The PlayStation Portable (PSP) is a handheld game console developed by Sony Computer Entertainment. Development of the handheld was announced during E3 2003, and it was unveiled on May 11, 2004, at a Sony press conference before E3 2004. The system was released in Japan on December 12, 2004, in North America on March 24, 2005, and in the PAL region on September 1, 2005. It primarily competed with the Nintendo DS, as part of the seventh generation of video games consoles.

The PlayStation Portable became the most powerful portable system when launched, just after the Nintendo DS in 2004. It was the first real competitor to Nintendo's handheld domination, where many challengers, such as SNK's Neo Geo Pocket and Nokia's N-Gage, failed. Its GPU encompassed high-end graphics on a handheld, while its 4.3 inch viewing screen and multi-media capabilities, such as its video player and TV tuner, made the PlayStation Portable a major mobile entertainment device at the time. It also features connectivity with the PlayStation 3, other PSPs and the Internet. It is the only handheld console to use an optical disc format, Universal Media Disc (UMD), as its primary storage medium.

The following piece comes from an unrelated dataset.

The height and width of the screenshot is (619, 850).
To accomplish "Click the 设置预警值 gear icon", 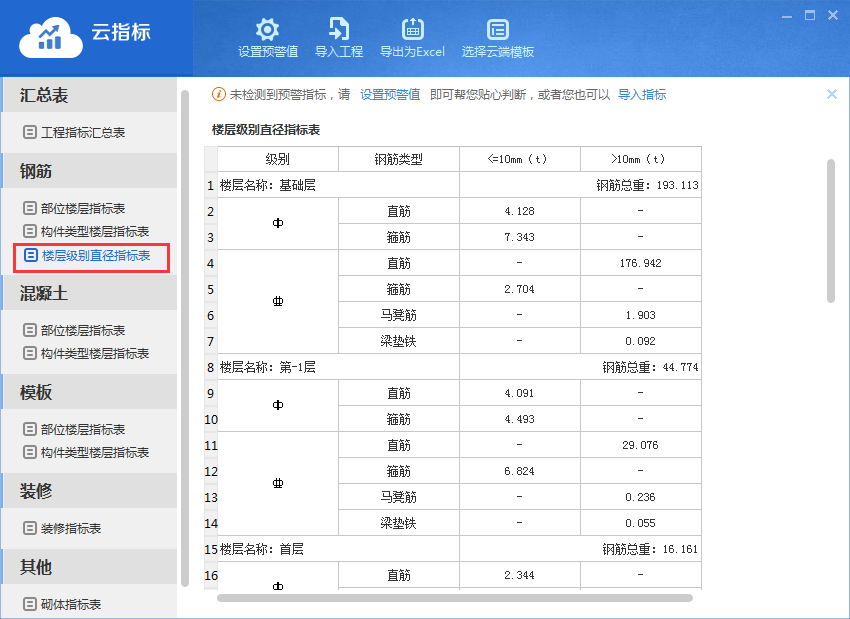I will point(267,29).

The original PSP model (PSP-1000) was replaced by a slimmer model with design changes (PSP-2000/"Slim & Lite") in 2007. Another remodeling followed in 2008, PSP-3000, which included a new screen and an inbuilt microphone. A complete redesign, PSP Go, came in 2009, followed by a budget model, PSP-E1000, in 2011. The PSP line was succeeded by the PlayStation Vita, released in December 2011 in Japan, and in February 2012 worldwide. The PlayStation Vita features backward compatibility with many PlayStation Portable games digitally released on the PlayStation Network, via PlayStation Store. As of 2017, this is the primary method to purchase PlayStation Portable games digitally because Sony shut down direct access to the PlayStation Store via PSP on March 31, 2016. Shipments of PlayStation Portable hardware ended throughout 2014 worldwide, having sold 80 million units in its 10-year lifetime. Worldwide production of software UMDs ended when the last Japanese factory closed by the end of 2016.